How do you "simplify" the sigma sign when it is raised to a power?

Question

How do you simplify the following expression:

$$\left(\sum^{n}_{k=1}k \right)^2$$

I am supposed to show that

$$\left(\sum^{n}_{k=1}k \right)^2 = \sum^{n}_{k=1}k^{3} $$

The problem is I do not really know how to manipulate the sigma sign. I know that I (probably) need to use induction somehow, but the main question is how do you "simplify" the sigma sign when it is raised to a power. Due to the problem itself I know that (most likely); $$\left(\sum^{n}_{k=1}k \right)^2 = \sum^{n}_{k=1}k^{3} $$ so is it possible to simply manipulate the LHS so that it looks like the RHS?

$\left(\sum\limits_{k=1}^nk\right)^2=\left(\sum\limits_{k=1}^nk\right)\cdot \left(\sum\limits_{k=1}^nk\right)$. Now, what do you know about $\left(\sum\limits_{k=1}^nk\right)$? Do you know a nice convenient expression for it? If you don't, can you come up with a conjecture after looking at the pattern and prove it via induction? Pictures might help for a geometric interpretation for this step. Now, can you continue via induction for the overall claim? — JMoravitz, Oct 31 '16 at 05:33
You need to get a single expression for the sum represented by the sigma sign.....which in this case is equal to $n(n+1)/2$. Then you can square this result to obtain the final answer. — SirXYZ, Oct 31 '16 at 05:37
@SirJMP Thank you. So I need to show the following with induction $\sum^{n}_{k=1}k^{3} = \frac{1}{4}(n^{2} + n)^{2}$ — user376984, Oct 31 '16 at 05:43
Yes.
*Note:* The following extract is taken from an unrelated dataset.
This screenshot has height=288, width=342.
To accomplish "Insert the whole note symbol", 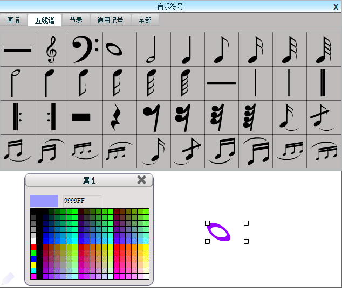I will pyautogui.click(x=119, y=49).
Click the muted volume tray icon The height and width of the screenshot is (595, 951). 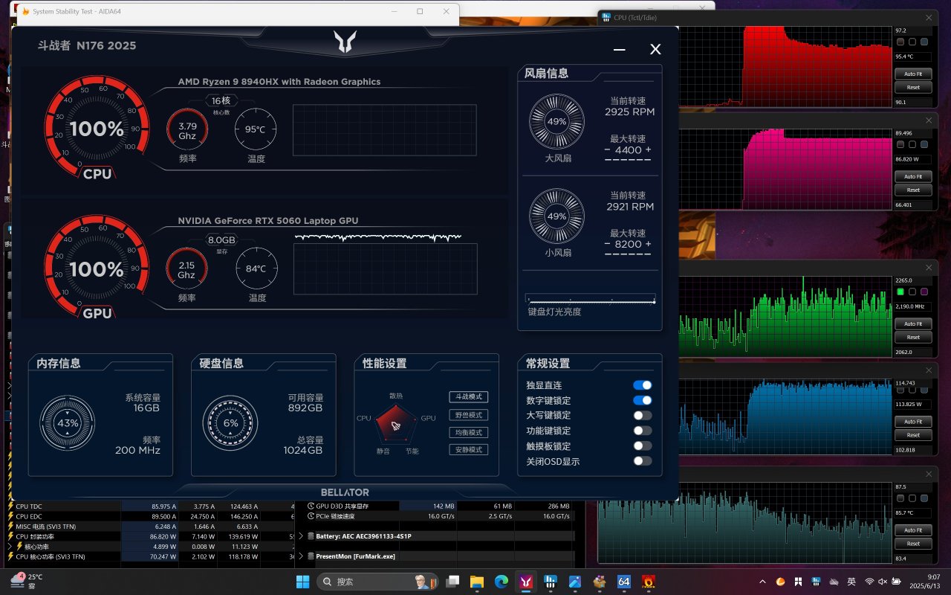point(883,582)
You can also prove it by generating the required series....which Shaswata has done beautifully in his answer....and then complete using induction. — SirXYZ, Oct 31 '16 at 05:47
In general, remember that sigma notation is just shorthand for a sum $\sum_{k=1}^n a_k = (a_1 + a_2 + \dots + a_n)$, and that the usual distributive laws apply: $\left( \sum_{k=1}^n k \right)^2 = \left( \sum_{j=1}^n j \right) \cdot \left( \sum_{k=1}^n k \right) = \sum_{j=1}^n \left( j \sum_{k=1}^n k \right) = \sum_{j=1}^n \sum_{k=1}^n jk$. In this particular case, that won't help you much (it's much easier to apply the closed-form expression for $\sum_{k=1}^n k$), but it's a useful technique in general: if you can handle plain old sums, you can handle (finite) sigma expressions. — Ilmari Karonen, Oct 31 '16 at 11:12
See also the following posts: Proving $1^3+ 2^3 + \cdots + n^3 = \left(\frac{n(n+1)}{2}\right)^2$ using induction and other posts linked there. Proving the identity $\sum_{k=1}^n {k^3} = \big(\sum_{k=1}^n k\big)^2$ without induction and other posts linked there. — Martin Sleziak, Oct 31 '16 at 11:15
This question may be of help on the right side of the equation. And, as linked in that question, a handy table of other sums of powers. — MichaelS, Oct 31 '16 at 14:08

score 15 · Answer 1 · answered Oct 31 '16 at 05:41

$$\left(\sum_{k=1}^{n+1}k\right)^2-\left(\sum_{k=1}^{n}k\right)^2=\left(\sum_{k=1}^{n+1}k-\sum_{k=1}^{n}k\right)\left(\sum_{k=1}^{n+1}k+\sum_{k=1}^{n}k\right)$$

$$=(n+1)\left(\frac{(n+1)(n+2)}{2}+\frac{(n+1)(n)}{2}\right)=(n+1)^3$$

I guess you can do the rest now since you have already figured out that you need to use induction.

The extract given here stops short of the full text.